WHAT YOU HAVE TO DO:
Among the lines of data below, reproduce only those from the one with "You are a GUI" through the one with "This screenshot has width=1280, height=720.", exactly as they stand, both ends included.

EXCERPTED DATA:

--------------------------------------------------

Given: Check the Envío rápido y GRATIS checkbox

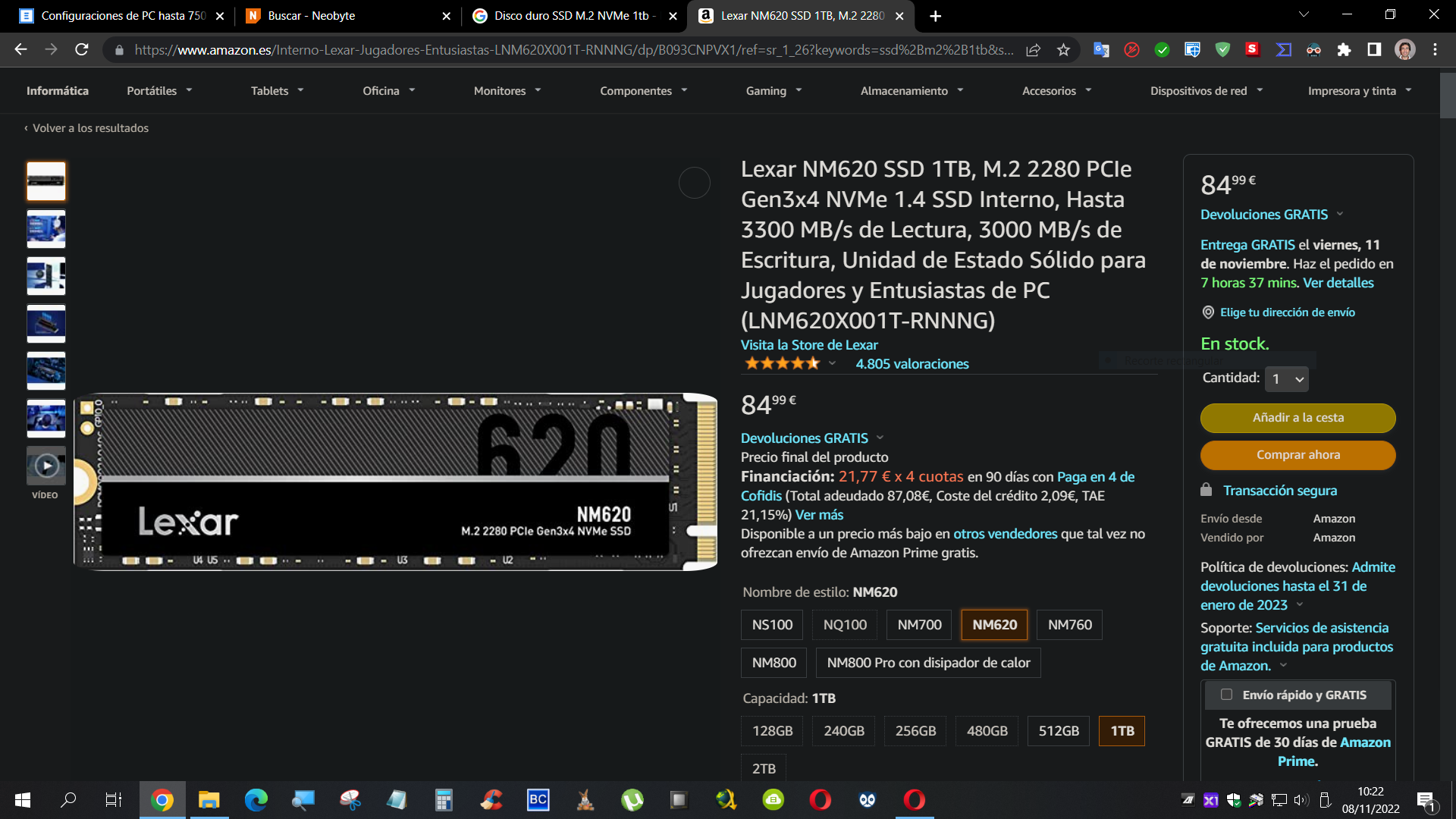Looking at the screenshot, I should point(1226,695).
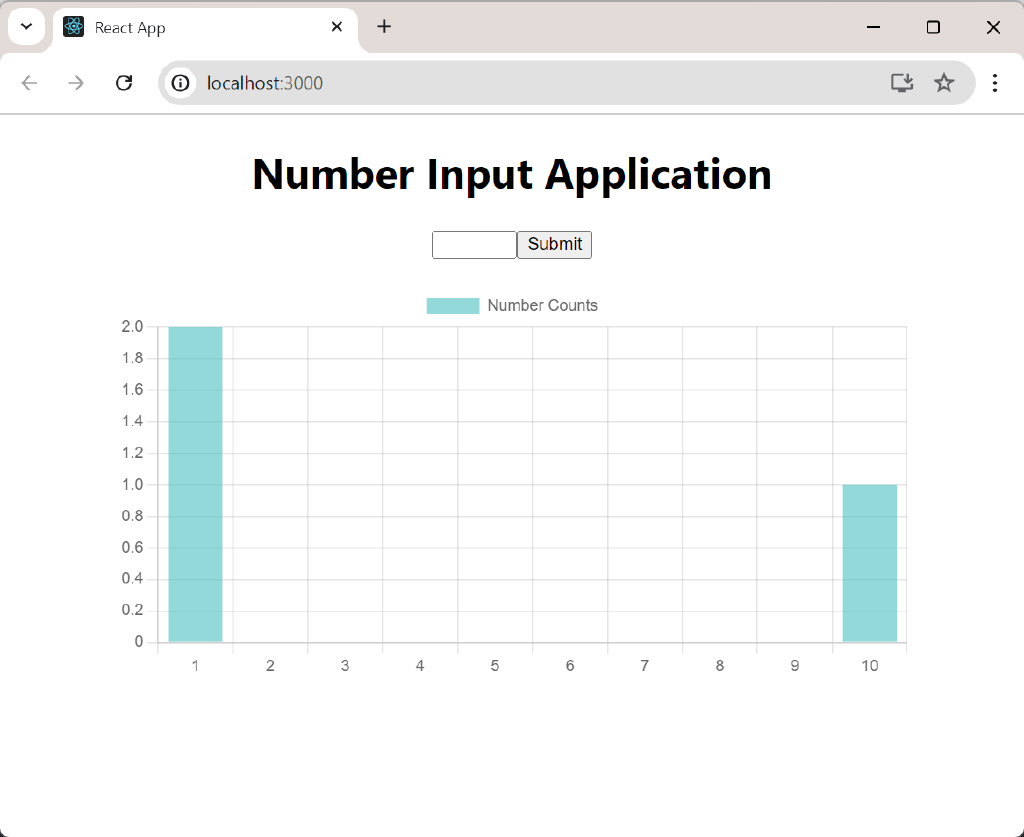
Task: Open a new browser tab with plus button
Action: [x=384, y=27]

--------------------------------------------------

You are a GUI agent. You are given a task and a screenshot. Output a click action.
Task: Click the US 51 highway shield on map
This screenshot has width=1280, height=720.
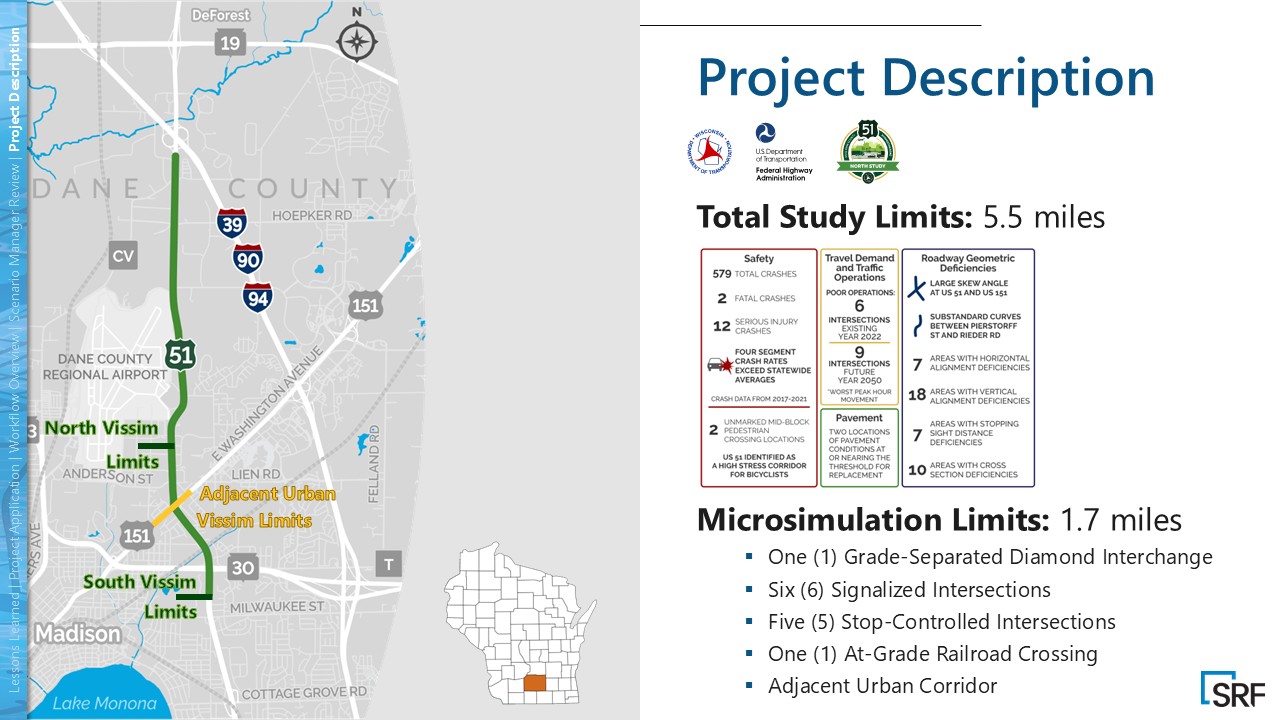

--------------------------------------------------

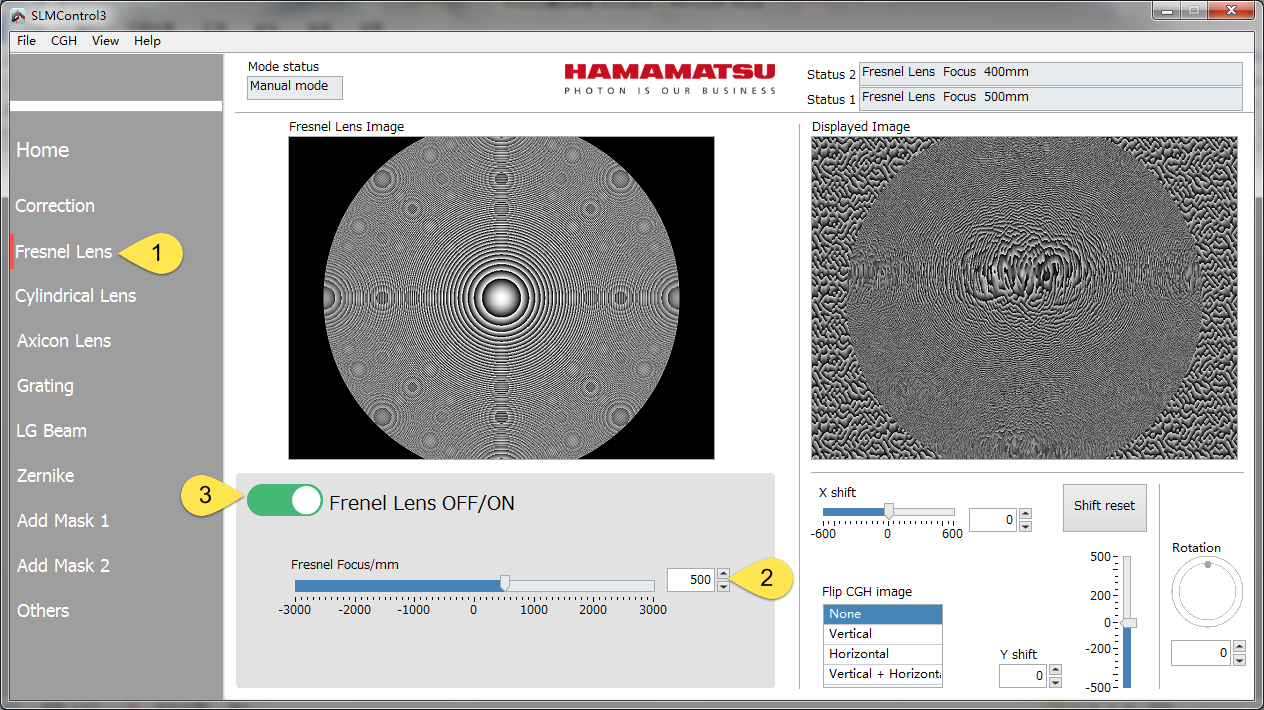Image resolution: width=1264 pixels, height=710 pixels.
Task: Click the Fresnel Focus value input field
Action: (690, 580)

--------------------------------------------------

EXPECTED ANSWER:
You are a GUI agent. You are given a task and a screenshot. Output a click action.
Task: Click the US 51 highway shield on map
This screenshot has width=1280, height=720.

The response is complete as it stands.